* The exercise:
Copy out the listing below without any changes, from the line containing "Expand the 系统设置" down to the end of the listing, including both of those ends.

-----

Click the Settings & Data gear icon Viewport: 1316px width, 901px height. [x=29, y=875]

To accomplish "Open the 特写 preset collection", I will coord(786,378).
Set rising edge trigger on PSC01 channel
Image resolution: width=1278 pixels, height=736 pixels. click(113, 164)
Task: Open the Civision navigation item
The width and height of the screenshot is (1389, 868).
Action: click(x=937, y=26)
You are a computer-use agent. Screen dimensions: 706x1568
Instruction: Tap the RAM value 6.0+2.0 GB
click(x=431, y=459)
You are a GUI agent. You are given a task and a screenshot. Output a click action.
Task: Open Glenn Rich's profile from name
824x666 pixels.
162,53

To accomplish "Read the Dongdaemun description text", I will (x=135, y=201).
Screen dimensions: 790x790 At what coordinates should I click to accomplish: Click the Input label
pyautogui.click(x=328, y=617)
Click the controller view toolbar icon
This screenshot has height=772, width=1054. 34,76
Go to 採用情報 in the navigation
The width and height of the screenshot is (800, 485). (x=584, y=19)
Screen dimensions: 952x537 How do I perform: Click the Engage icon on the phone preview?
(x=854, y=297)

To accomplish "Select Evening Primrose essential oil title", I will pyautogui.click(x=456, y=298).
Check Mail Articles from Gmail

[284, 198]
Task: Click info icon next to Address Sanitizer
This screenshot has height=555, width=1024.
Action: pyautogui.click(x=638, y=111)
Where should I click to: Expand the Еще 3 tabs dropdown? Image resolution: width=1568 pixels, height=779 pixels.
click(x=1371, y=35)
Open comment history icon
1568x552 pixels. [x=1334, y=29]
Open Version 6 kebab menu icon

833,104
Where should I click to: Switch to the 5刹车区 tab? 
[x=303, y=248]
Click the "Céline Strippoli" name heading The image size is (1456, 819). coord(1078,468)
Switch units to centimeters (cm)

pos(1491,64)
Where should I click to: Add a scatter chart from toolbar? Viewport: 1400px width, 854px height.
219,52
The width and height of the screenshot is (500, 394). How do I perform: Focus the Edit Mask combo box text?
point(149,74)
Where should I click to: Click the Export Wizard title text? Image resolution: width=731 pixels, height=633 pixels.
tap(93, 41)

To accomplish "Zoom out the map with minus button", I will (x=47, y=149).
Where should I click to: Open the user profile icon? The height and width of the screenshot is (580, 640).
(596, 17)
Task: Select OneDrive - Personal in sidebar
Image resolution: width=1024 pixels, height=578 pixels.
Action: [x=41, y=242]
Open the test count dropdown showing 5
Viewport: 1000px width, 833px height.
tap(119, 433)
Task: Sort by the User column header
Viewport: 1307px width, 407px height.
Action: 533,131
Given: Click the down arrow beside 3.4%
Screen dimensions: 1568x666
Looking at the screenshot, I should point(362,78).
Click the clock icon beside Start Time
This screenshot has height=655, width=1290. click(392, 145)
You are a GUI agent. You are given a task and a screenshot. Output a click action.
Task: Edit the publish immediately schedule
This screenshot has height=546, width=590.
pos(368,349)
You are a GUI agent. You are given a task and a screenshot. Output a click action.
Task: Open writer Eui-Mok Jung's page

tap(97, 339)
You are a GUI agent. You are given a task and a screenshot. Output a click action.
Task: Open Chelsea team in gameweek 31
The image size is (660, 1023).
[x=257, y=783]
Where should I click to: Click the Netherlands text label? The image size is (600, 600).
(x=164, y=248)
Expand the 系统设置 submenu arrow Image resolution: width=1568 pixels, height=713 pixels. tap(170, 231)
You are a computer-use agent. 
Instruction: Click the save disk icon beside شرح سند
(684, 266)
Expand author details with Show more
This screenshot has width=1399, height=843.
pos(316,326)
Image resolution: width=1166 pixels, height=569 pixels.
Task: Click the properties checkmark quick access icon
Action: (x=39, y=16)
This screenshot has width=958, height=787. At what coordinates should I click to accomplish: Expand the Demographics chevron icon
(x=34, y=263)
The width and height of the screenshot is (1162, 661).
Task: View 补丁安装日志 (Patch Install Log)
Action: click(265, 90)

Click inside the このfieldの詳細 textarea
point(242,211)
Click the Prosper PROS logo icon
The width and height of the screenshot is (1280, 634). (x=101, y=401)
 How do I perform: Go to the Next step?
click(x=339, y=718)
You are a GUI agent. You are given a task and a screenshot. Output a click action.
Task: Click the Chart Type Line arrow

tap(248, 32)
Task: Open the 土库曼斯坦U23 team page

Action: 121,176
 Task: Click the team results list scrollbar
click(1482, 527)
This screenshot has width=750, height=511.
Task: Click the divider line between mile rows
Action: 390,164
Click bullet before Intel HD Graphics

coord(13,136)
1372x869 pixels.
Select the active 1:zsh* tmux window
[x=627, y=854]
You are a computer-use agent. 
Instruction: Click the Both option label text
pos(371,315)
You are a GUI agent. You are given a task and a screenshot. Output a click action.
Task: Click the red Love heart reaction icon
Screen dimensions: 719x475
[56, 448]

-----

* Task response:
Expand the 系统设置 submenu arrow Image resolution: width=1568 pixels, height=713 pixels. tap(170, 231)
You are a computer-use agent. 
Instruction: Click the save disk icon beside شرح سند
(684, 266)
Expand author details with Show more
This screenshot has width=1399, height=843.
pos(316,326)
Image resolution: width=1166 pixels, height=569 pixels.
Task: Click the properties checkmark quick access icon
Action: (x=39, y=16)
This screenshot has width=958, height=787. At what coordinates should I click to accomplish: Expand the Demographics chevron icon
(x=34, y=263)
The width and height of the screenshot is (1162, 661).
Task: View 补丁安装日志 (Patch Install Log)
Action: click(265, 90)

Click inside the このfieldの詳細 textarea
point(242,211)
Click the Prosper PROS logo icon
The width and height of the screenshot is (1280, 634). (x=101, y=401)
 How do I perform: Go to the Next step?
click(x=339, y=718)
You are a GUI agent. You are given a task and a screenshot. Output a click action.
Task: Click the Chart Type Line arrow

tap(248, 32)
Task: Open the 土库曼斯坦U23 team page

Action: 121,176
 Task: Click the team results list scrollbar
click(1482, 527)
This screenshot has width=750, height=511.
Task: Click the divider line between mile rows
Action: 390,164
Click bullet before Intel HD Graphics

coord(13,136)
1372x869 pixels.
Select the active 1:zsh* tmux window
[x=627, y=854]
You are a computer-use agent. 
Instruction: Click the Both option label text
pos(371,315)
You are a GUI agent. You are given a task and a screenshot. Output a click action.
Task: Click the red Love heart reaction icon
Screen dimensions: 719x475
[56, 448]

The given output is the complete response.